The imagery of an arrow piercing the heart powerfully conveys how commerce—particularly unchecked capitalism—wounds core values and the deeper self.

The poem continues by contrasting what is forsaken for money:

“For we forsake her love and compassion / On a daily basis”
Personifying “her” as the spiritual self or perhaps the feminine principle adds emotional weight and highlights what is lost in this “survival game.”

The term “money has become the new survival game” cleverly redefines survival in materialistic terms, but then it sharpens the critique by exposing the cost:

“The survival of the thickest skinned / Those who can negate the inner self”
This suggests emotional numbness and disconnection are prerequisites for success within this system.

The description of corporate hierarchy as:

“Stripped of all humanity”
paints a stark picture of dehumanization.
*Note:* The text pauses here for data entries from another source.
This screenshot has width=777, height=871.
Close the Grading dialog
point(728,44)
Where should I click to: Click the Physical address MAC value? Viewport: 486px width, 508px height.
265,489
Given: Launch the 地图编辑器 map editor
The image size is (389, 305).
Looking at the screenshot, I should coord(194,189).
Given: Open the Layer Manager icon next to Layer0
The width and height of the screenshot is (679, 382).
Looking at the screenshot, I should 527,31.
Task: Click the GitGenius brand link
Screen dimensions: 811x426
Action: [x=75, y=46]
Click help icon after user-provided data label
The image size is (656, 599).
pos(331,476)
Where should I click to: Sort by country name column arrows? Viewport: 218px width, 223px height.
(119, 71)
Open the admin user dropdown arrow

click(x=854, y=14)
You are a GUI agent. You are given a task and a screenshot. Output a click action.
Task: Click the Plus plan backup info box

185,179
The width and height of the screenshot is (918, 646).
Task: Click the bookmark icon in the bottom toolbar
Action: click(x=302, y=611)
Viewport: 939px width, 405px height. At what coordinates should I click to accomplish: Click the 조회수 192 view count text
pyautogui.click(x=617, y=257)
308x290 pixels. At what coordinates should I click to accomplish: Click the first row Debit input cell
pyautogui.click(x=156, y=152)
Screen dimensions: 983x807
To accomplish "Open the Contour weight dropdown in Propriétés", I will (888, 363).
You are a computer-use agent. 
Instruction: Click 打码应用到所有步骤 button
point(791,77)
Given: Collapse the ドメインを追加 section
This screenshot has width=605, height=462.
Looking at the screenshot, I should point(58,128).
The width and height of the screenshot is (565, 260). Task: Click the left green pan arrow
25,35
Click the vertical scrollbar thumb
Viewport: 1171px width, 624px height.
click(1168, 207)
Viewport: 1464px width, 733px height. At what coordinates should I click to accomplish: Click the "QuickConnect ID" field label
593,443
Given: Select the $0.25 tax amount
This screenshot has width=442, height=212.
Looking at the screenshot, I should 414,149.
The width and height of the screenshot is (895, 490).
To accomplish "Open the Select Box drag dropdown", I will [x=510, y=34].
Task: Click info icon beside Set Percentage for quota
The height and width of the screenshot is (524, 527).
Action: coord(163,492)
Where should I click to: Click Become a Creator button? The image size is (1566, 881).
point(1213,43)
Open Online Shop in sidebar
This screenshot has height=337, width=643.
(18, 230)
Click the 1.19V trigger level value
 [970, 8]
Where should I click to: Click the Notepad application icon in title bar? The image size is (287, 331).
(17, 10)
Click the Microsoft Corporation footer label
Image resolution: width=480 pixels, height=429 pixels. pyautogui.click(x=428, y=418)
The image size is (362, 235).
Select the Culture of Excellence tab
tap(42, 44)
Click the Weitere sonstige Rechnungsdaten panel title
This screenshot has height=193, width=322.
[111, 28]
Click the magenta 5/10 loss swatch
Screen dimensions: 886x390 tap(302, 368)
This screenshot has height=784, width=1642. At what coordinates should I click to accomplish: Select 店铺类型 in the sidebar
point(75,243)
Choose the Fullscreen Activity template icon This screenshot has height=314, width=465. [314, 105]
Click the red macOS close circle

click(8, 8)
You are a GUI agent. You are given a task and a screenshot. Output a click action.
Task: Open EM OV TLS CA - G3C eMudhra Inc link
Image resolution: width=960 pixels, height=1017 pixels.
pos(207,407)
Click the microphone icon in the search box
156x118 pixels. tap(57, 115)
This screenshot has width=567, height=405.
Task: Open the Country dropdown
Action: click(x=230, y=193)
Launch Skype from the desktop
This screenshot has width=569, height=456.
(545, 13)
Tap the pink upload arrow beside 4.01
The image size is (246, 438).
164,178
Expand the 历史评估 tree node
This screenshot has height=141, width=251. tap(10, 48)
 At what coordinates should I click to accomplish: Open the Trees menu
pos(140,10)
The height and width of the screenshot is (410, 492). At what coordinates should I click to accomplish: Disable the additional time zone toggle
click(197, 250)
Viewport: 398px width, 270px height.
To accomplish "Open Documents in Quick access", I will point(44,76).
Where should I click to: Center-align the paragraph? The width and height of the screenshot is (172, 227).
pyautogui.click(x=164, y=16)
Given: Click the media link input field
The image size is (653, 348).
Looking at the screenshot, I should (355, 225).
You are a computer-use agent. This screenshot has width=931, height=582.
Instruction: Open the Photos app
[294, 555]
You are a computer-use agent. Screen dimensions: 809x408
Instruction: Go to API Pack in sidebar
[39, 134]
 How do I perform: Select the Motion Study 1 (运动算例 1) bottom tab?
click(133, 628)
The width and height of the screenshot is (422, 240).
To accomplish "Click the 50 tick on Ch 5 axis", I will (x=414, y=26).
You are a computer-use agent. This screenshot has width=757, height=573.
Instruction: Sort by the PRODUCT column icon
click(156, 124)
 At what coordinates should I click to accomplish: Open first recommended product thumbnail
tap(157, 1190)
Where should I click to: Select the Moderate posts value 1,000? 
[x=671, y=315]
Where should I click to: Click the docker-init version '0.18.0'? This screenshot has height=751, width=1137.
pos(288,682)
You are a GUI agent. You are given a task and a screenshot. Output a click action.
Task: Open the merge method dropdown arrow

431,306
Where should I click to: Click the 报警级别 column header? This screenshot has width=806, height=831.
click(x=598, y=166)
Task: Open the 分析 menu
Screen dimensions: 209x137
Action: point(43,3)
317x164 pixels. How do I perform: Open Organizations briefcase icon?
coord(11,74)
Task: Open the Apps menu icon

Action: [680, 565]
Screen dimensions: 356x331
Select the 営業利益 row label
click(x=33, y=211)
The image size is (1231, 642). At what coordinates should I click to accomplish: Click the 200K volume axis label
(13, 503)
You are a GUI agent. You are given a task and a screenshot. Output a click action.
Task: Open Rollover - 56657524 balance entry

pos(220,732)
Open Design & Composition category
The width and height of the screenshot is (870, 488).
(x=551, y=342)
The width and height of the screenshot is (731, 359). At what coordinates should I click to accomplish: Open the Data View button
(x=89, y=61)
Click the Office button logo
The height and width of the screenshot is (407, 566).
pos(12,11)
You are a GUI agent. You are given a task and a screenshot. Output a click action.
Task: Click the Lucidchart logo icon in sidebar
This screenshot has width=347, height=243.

The closing lines offer a hopeful but urgent call for collective awakening and unity:

“Can only lead to an uprising / By those who have not / For no one person, culture, nation, country / Can be free, until we all are.”
This broadens the critique to a universal level, emphasising interconnectedness and solidarity.


Conclusion

The Survival Game is a poignant and direct reflection on how commercial pursuits undermine spirituality, compassion, and humanity. Its metaphorical language and urgent tone invite reflection on societal values and the need for collective awakening and justice. The poem resonates as a call to recognise that true freedom is universal and inclusive.